• **Provided text**:
The hope is that the result is aligned because:
Amplification preserves alignment (or benigness, corrigibility, or some similar invariant)
Distillation preserves alignment, as long the expert is “smart enough” (relative to the agent they are training)
Amplification produces “smart enough” agents.
My research is organized around this structure—thinking about how to fill in the various pieces, about how to analyze training procedures that have this shape, about what the most likely difficulties are. For me, the main appeal of this structure is that it breaks the full problem of training an aligned AI into two subproblems which are both superficially easier (though my expectation is that at least one of amplification or distillation will end up containing almost all of the difficulty).
Recursive reward modeling fits in this framework, though my understanding is that it was arrived at mostly independently. I hope that work on iterated-amplification-in-general will be useful for analyzing recursive reward modeling, and conversely expect that experience with recursive reward learning will be informative about the prospects for iterated-amplification-in-general.
Iterated amplification is intended to describe the kind of training procedure that is most natural using contemporary ML techniques. I think it’s quite likely that training strategies will have this form, even if people never read anything I write. (And indeed, AGZ and ExIt were published around the same time.)
Introducing this concept was mostly intended as an analysis tool rather than a flag planting exercise (and indeed I haven’t done the kind of work that would be needed to plant a flag). From the prior position of “who knows how we might train aligned AI,” iterated amplification really does narrow down the space of possibilities a lot, and I think it has allowed my research to get much more concrete much faster than it otherwise would have.

Source records:
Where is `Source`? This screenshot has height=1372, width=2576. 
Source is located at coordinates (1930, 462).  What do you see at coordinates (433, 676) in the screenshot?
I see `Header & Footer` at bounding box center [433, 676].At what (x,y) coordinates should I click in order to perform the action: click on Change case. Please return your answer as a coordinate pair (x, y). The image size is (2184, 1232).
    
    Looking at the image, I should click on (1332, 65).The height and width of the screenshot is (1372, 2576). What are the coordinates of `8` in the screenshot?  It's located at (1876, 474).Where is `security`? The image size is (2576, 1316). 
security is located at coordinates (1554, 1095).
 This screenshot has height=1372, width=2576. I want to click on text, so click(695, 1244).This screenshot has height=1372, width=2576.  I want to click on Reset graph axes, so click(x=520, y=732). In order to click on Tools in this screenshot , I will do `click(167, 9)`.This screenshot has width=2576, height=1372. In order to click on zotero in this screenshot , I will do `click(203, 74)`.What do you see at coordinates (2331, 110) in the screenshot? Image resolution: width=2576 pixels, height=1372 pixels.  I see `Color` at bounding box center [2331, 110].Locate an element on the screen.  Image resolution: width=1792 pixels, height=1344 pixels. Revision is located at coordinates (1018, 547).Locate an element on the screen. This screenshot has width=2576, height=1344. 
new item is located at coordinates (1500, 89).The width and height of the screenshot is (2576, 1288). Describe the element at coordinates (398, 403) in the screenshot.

• **Required tasks**:
#1 Copy from the iterated amplification passage the part that opens with the words containing "Iterated amplification is" and closes with "the same time.)".
#2 Decide whether each statement agrees with the iterated amplification passage, answering yes or no and quoting the deciding words. (a) Recursive reward modeling was reached mostly independently of this framework. (b) The author expects the difficulty to be shared about evenly between amplification and distillation. (c) The concept was introduced mainly as a flag planting exercise.
The listing plays no part in this work.

• **Results in order**:
#1
Iterated amplification is intended to describe the kind of training procedure that is most natural using contemporary ML techniques. I think it’s quite likely that training strategies will have this form, even if people never read anything I write. (And indeed, AGZ and ExIt were published around the same time.)

#2
(a) Yes: "though my understanding is that it was arrived at mostly independently."
(b) No: "at least one of amplification or distillation will end up containing almost all of the difficulty"
(c) No: "mostly intended as an analysis tool rather than a flag planting exercise"